The money stays in the savings account for a set period, and as long as you make your regular monthly payments, the amount will be returned to them with interest, as you will then own a certain amount of equity in the property.

  • Shared Ownership Mortgage

Buyers who can’t afford the mortgage they need to purchase a property can choose to buy a share in the property and pay rent on the amount they cannot afford.

Most homeowners can buy between 10% and 75% of the home’s value.

In such an instance, the balance of the property will be owned by the local council, a housing association, or a private company.

This entity will be the landlord and charge rent on the portion of the property that they own.

If you want to eventually own the entire property, you can choose to do something called “staircasing” which means you gradually increase your share in the property until you own it outright.

  • Dynamic Ownership Mortgage

If you have a group of trusted friends or family members that would be willing to purchase property together, a dynamic ownership mortgage may be the right choice for you.

This type of mortgage allows the purchase of a property with up to 5 other people.

What’s great about this mortgage is that everyone contributes to paying the property off and individual contributions can be tracked.

If you ever choose to sell the property, your share will be determined by what portion of the property you paid off. 

  • Deposit Loan

You can boost your deposit with the help of a close family member or loved one.
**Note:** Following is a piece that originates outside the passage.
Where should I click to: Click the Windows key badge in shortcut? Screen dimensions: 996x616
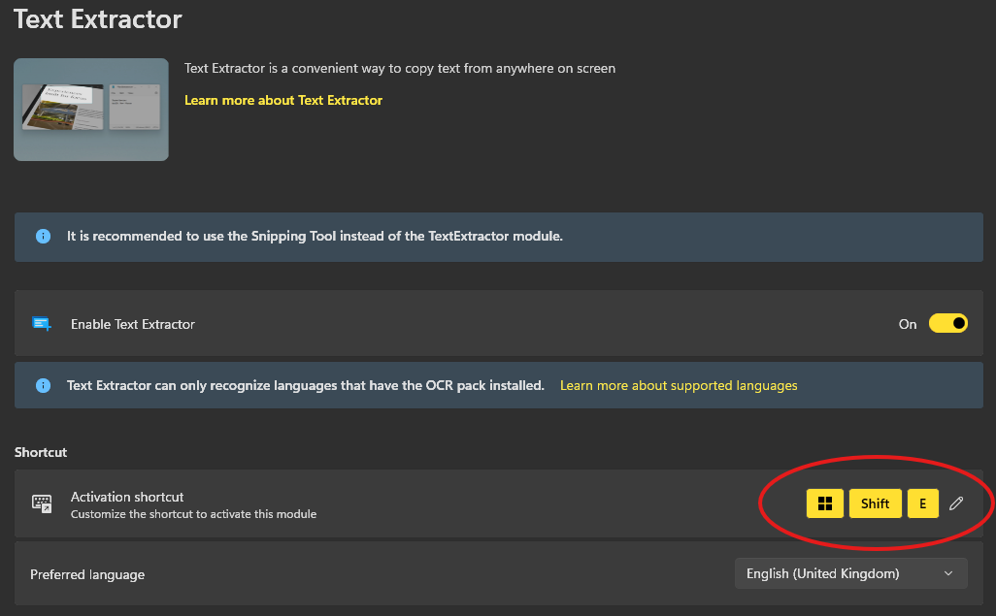pyautogui.click(x=825, y=503)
This person’s money is not a gift but a contribution in exchange for a share in the home.

Of course, if you don’t want to give the person a share in your property, you could look for a close family member willing to give you an interest-free loan that can be repaid when the property is sold. You’ll both be considered co-owners.

What Will Replace Help to Buy? Conclusion

Each of these mortgage options would be a viable alternative to the Buy to Let scheme that is no longer available.

If you aren’t sure which option is best suited to your financial situation, it’s recommended to consult with a mortgage advisor who can give you unbiased and sound advice based on your situation and how viable each mortgage option is.